*What you are asked to do*
Search the data for the word "size" and copy each line that has it.

:::::

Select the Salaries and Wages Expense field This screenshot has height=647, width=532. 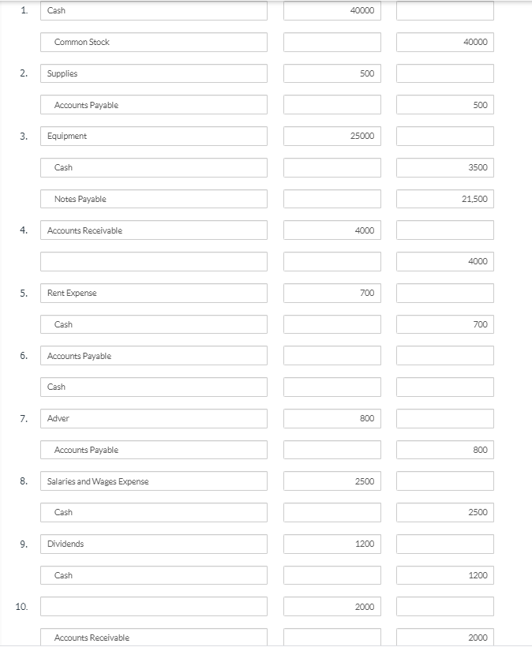(x=155, y=481)
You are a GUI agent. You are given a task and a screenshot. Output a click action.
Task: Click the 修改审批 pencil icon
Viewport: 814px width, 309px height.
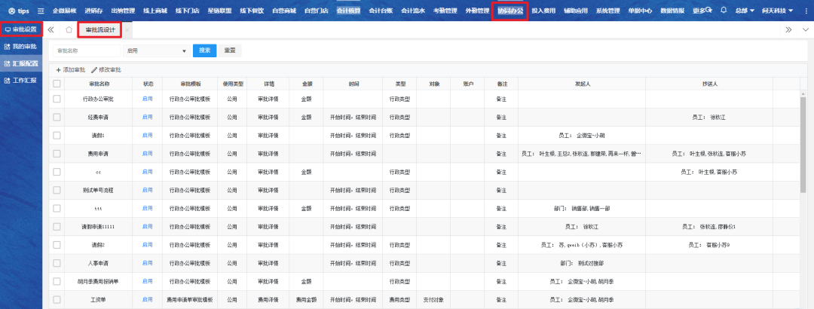coord(93,69)
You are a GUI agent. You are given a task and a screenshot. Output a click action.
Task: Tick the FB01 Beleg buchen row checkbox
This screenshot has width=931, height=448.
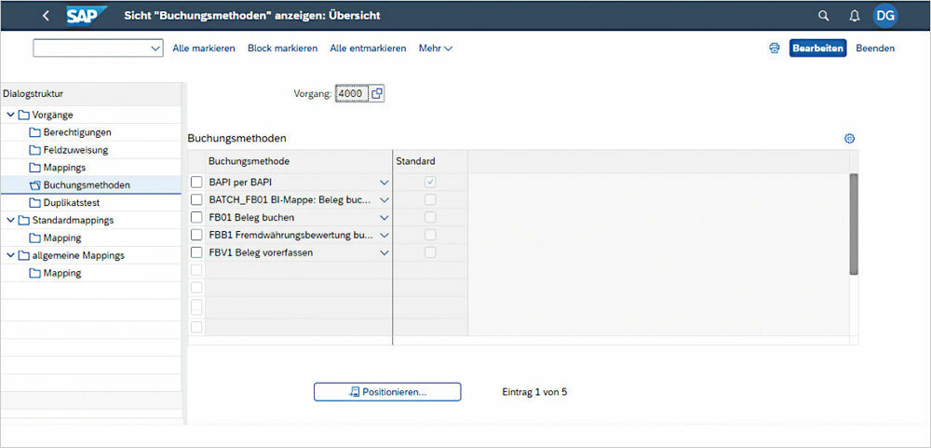196,218
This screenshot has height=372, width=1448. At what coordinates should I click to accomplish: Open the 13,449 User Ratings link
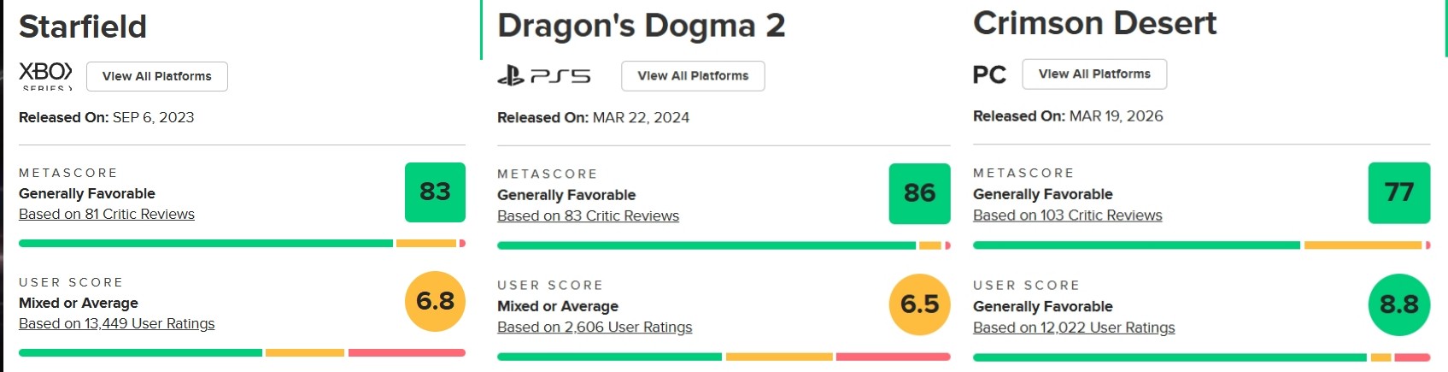[117, 324]
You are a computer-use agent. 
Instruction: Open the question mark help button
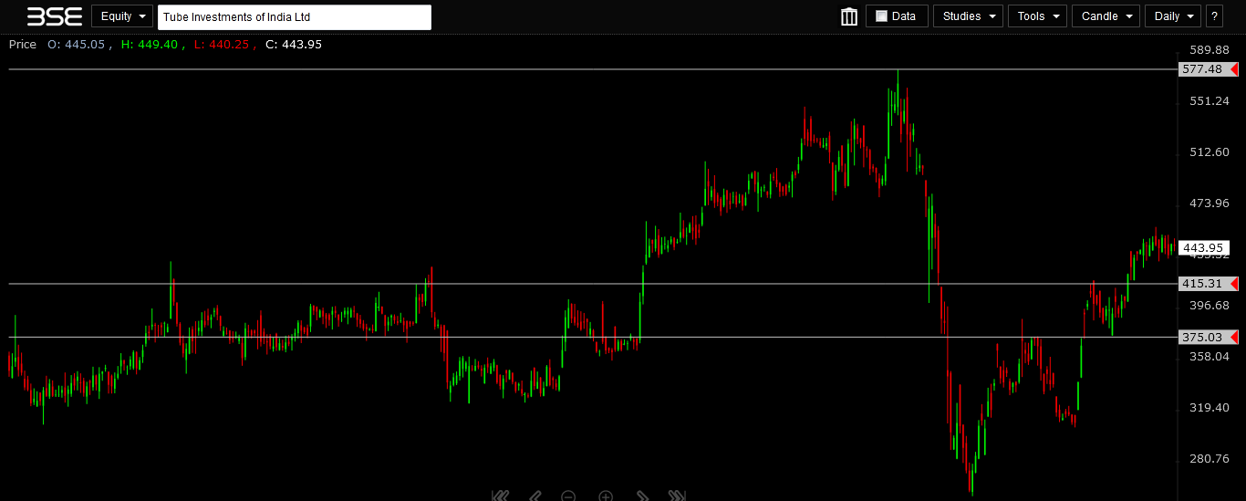pos(1214,16)
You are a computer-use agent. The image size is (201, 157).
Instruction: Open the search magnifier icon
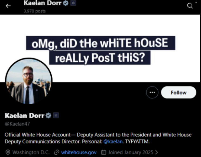pos(190,6)
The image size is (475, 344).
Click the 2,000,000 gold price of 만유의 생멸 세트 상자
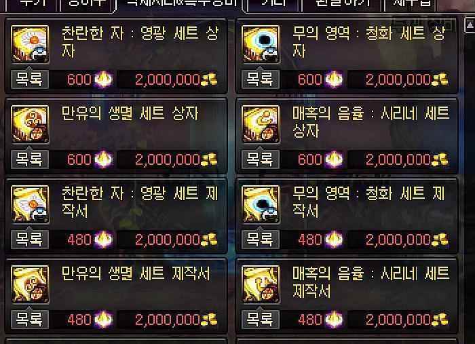tap(167, 159)
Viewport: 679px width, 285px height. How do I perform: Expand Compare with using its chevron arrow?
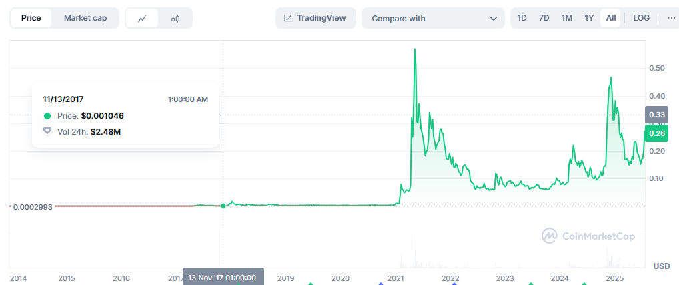click(494, 19)
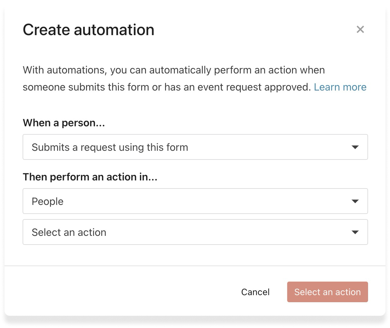Click the arrow next to 'Select an action'
The height and width of the screenshot is (328, 390).
pyautogui.click(x=355, y=232)
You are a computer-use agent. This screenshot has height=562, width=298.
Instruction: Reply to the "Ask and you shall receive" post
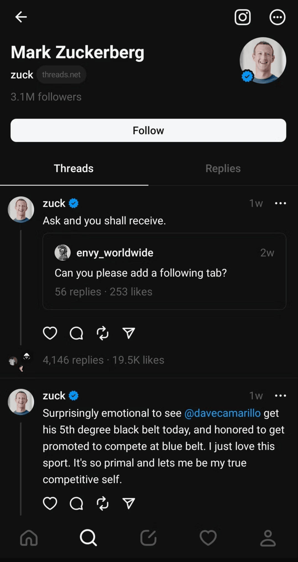(76, 333)
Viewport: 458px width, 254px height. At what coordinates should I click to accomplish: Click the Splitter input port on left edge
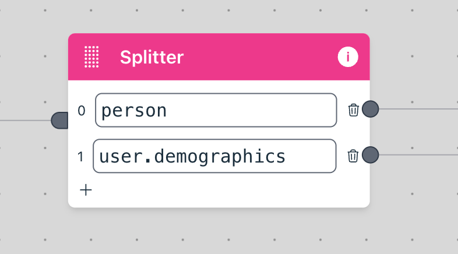point(60,121)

:::::

*Written reply*
You are a computer-use agent. The image size is (201, 157).
The image size is (475, 344).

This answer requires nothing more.